The signpost at the entrance reads: ‘Welcome To Yarl’s Wood IRC’. You step inside, having passed a thorough security check where your fingerprint is read, and your clothes and body are scanned. An escort meets you and supervises your every step until you leave the building.
The walls are decorated with fig leaf paintings of flowers and happy faces of people with different skin colours holding hands. World maps are painted across walls, acting as constant and perhaps unintended reminders to the women of our man-made borders and where they’re headed. Posters promoting ‘Equality and Tolerance’ are everywhere, paying lip service to the values we supposedly cherish in the UK. How ironic to promote equality and tolerance in a facility that detains women simply because, through the accident of birth, they are from another place.
There are guides on shelves and tables for those being returned to so-called ‘safe countries’. For example: ‘Returning to Iraq’. In 16 pages you’re taught about Iraq’s healthcare, education, and employment systems; and you’re given a list of Iraqi public holidays.
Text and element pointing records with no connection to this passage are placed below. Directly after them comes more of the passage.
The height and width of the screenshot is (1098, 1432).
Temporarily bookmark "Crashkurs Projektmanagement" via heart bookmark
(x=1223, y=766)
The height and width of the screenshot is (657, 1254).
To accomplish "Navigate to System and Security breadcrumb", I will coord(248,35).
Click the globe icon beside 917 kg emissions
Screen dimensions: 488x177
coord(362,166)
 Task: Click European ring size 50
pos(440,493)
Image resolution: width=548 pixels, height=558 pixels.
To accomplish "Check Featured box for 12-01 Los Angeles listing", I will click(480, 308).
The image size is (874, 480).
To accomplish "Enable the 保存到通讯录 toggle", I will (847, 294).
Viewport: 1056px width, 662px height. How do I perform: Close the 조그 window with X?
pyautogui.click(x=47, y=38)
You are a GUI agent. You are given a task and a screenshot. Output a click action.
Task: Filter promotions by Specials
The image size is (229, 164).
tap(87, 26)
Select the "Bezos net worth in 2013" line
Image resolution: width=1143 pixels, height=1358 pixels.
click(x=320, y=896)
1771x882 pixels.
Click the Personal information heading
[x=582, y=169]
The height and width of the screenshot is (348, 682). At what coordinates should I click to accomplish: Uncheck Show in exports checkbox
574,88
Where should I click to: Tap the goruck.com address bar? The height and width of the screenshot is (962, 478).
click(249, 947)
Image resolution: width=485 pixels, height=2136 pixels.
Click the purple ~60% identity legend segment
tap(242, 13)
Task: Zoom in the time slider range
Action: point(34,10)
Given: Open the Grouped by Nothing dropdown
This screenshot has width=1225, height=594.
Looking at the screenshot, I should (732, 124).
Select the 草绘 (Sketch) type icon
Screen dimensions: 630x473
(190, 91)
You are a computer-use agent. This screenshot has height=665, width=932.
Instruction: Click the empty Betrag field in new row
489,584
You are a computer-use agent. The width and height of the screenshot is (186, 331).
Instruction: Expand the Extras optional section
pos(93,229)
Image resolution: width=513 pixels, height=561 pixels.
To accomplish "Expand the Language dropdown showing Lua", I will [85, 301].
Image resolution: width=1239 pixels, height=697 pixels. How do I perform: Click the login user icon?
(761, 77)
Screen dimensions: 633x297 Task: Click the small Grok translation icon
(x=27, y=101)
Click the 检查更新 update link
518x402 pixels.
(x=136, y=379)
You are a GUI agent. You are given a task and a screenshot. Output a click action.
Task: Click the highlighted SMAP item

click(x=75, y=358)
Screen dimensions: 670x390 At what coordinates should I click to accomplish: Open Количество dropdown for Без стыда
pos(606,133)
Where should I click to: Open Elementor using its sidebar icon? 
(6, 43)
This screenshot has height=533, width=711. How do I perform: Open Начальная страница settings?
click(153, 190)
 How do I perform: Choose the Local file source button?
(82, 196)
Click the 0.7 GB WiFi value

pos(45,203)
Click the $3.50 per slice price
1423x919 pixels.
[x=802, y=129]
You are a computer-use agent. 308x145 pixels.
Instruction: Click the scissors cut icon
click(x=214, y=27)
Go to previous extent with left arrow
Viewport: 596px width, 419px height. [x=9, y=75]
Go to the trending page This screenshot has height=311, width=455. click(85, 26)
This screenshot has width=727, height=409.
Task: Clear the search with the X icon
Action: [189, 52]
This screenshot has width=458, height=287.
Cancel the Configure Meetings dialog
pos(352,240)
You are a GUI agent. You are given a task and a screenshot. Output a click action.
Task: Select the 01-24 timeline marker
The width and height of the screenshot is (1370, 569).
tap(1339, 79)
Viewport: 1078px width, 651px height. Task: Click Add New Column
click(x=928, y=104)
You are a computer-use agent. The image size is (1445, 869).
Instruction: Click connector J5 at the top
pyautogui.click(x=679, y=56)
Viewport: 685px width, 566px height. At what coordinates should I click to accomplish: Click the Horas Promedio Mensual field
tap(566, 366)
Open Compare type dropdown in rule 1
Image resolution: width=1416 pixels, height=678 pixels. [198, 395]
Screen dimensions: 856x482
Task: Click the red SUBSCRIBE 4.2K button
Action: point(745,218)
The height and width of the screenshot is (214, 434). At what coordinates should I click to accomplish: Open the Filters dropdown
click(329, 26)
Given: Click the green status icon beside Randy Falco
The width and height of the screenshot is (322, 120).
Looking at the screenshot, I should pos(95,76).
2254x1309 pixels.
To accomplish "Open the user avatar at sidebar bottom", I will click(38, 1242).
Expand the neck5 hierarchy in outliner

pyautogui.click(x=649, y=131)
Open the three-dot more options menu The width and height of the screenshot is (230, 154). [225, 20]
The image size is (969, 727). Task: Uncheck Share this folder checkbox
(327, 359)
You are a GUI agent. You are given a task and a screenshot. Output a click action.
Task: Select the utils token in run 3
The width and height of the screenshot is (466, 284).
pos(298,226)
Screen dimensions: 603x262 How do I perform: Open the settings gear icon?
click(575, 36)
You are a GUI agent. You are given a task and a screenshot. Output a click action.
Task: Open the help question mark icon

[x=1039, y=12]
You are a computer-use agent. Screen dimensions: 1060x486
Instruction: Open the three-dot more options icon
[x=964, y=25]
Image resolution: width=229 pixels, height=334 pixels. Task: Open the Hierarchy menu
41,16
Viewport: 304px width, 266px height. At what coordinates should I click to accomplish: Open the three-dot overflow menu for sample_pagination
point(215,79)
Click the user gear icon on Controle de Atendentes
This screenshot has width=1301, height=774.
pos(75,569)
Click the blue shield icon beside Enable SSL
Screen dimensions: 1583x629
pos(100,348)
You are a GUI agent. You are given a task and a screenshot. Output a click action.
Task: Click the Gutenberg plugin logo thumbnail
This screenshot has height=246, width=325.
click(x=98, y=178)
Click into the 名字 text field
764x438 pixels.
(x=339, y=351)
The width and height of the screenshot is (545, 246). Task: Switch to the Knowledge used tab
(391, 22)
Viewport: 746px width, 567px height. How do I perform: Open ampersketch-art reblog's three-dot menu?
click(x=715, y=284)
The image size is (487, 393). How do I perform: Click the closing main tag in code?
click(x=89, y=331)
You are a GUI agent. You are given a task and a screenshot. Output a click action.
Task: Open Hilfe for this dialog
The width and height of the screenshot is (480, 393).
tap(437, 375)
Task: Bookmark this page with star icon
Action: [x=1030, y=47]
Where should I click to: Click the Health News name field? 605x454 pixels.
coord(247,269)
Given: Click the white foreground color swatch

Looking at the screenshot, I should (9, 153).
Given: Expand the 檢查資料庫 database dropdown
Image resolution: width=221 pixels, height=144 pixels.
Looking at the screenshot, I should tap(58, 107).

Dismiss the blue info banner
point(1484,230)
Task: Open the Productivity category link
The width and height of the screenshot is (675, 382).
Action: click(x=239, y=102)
Iraq looks safe and recovered from the ravages of war still present, contrary to everything you know about it. Contrary to what those being returned there experienced and ran away from.
And then there are the women. Roaming around in their slippers, tracksuits, and baggy shirts. In general, they look tired and speak in a monotone. There’s no laughter – just silence, quiet conversations, or sounds of crying. Some are mentally incapacitated – having histories of being tortured, trafficked, and abused. Some are spiralling further into depression, and sleep is a rare luxury for them. Some feel hopeless, and some feel hopeful but with caution. Their stories are all different but with frighteningly common themes of injustice and vulnerability. Tears are normal here: “Who’s going to look after my 84 year-old mother?” - “I miss my child” - “I thought I knew what torture was until I got here.” – “Help me. Please.”
Stepping outside, there are a few women waiting to board the minibus with their small suitcases. They were released and are now free. But for how long?